Una giornata di piccole cose. Starsene seduto a prua, sul vaporetto, nonostante il freddo e il vento, tormentato dalla pioggia; saltare sul ponte dal molo e poi dal ponte sul molo; desiderare di muoversi tutti i giorni così; sempre con il mobile elemento dell'acqua intorno, la promessa di un viaggio. Qui, nel vestibolo di San Marco, nel 1177 i potenti veneziani hanno costretto il Barbarossa a baciare il piede a papa Alessandro III e poi, sulla piazza, a reggere la staffa a Sua Santità al momento di montare sulla mula papale.

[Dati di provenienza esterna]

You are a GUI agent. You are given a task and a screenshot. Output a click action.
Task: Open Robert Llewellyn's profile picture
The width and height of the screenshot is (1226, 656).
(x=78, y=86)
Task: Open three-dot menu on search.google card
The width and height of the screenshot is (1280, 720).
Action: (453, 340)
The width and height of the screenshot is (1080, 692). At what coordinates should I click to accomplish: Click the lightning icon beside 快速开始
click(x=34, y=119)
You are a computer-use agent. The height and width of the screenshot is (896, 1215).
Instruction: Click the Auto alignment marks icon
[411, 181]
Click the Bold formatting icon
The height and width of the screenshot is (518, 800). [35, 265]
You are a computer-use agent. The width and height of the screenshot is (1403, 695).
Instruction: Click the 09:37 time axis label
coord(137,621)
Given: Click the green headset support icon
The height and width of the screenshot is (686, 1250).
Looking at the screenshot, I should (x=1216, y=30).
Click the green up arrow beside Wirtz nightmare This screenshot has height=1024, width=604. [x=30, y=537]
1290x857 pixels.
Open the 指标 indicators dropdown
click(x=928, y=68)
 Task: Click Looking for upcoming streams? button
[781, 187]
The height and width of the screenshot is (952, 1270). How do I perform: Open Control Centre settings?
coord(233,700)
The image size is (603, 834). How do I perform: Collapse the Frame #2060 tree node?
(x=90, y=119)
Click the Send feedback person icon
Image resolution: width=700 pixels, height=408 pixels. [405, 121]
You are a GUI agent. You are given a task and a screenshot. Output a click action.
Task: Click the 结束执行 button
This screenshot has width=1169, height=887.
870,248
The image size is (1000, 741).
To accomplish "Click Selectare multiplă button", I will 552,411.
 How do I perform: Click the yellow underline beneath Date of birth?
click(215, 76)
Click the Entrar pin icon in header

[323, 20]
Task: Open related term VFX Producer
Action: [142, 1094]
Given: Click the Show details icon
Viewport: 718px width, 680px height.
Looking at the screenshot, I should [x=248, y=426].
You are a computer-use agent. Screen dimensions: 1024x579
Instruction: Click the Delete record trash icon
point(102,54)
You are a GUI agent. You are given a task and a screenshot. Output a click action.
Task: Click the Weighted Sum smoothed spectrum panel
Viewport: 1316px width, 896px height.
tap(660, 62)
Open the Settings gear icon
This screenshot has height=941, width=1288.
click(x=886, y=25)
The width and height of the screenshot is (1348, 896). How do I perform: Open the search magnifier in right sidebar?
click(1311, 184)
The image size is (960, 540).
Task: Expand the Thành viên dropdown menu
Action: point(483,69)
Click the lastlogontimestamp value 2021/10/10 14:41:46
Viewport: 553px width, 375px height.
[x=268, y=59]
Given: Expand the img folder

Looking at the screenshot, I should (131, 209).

Come ringraziamento, il papa ha fatto dono al doge di un anello con cui celebrare, il giorno dell'Ascensione, il matrimonio con il mare: «Ti sposiamo, mare, in segno di vero e perpetuo dominio.» In seguito il mare ha ripetutamente tradito la sua sposa, sempre la stessa e sempre rinnovata, ma almeno sotto un aspetto le è rimasto fedele: ancora oggi, ogni mattina, un tesoro argenteo si sparge sui banchi in pietra del mercato del pesce, orate e spigole, caponi e sogliole, e poi tutti gli altri colori, la seppia imbrattata d'inchiostro, come se uno scrittore avesse tentato invano di tirarne fuori qualcosa, l'anguilla ancora viva, serpeggiante, rossa per il sangue sgorgato dai tagli praticati dal coltello, il granchio che, con le sue otto zampe, cerca ancora la vita, le pietre viventi di mitili, ostriche, cuori di mare: qualsiasi uomo del Medioevo li riconoscerebbe, e riconoscerebbe anche la Pescheria, collocata da più di mille anni qui sul Canal Grande, vicino al ponte di Rialto, nei pressi della più antica chiesa di Venezia, San Giacometo. Sono entrato sotto l'orologio troppo grande con l'unica lancetta e i ventiquattro imponenti numeri romani, passando lungo le cinque colonne slanciate, con i capitelli corinzi che dal 900 sorvegliano pesce e verdure.

[...]

[...] io però ho un appuntamento alla Scuola di San Giorgio degli Schiavoni con il più grande di tutti i pittori veneziani: Vittore Carpaccio. All'Accademia ha una sala tutta sua dove si resta imprigionati nel suo universo mentre su tutt'e quattro le pareti racconta la leggenda di sant'Orsola, una serie di dipinti su cui si dovrebbe scrivere un libro. Qui alla Scuola la meraviglia non è minore, ma oggi sono tornato in questo spazio più piccolo, intimo, per vedere un quadro in particolare: la visione del più grande santo tra gli scrittori e del più grande scrittore tra i santi, Agostino d'Ippona. Forse è perché il quadro raffigura la stanza di uno scrittore in cui vorrei stabilirmi immediatamente. Certo, della mitra sull'altare, del pastorale e della statua di Cristo con croce e stendardo non potrei appropriarmi, ma quella luce perfetta, i libri aperti, la partitura, la conchiglia (si direbbe una Cypræa tigris ), le splendide cartelle rilegate appoggiate al muro di sinistra, che forse custodiscono dei manoscritti, il leggio, la misteriosa lettera lasciata lì per terra in mezzo alla stanza e il cagnolino pelosetto, con le zampine tese in avanti, il naso dritto in aria e gli occhi brillanti come nere ciliegie... no, se uno non riesce a scrivere in un posto come questo può fare a meno di provarci da qualsiasi altra parte. Il santo è colto nel momento più segreto, quello dell'ispirazione. Tiene la penna sollevata in aria, la luce si riversa dall'esterno, lui sente formarsi le parole e già intuisce come le scriverà. Un attimo dopo, quando Carpaccio se n'è andato, intinge la penna nell'inchiostro di seppia e scrive la frase ora conservata in tutte le biblioteche del mondo in un suo libro.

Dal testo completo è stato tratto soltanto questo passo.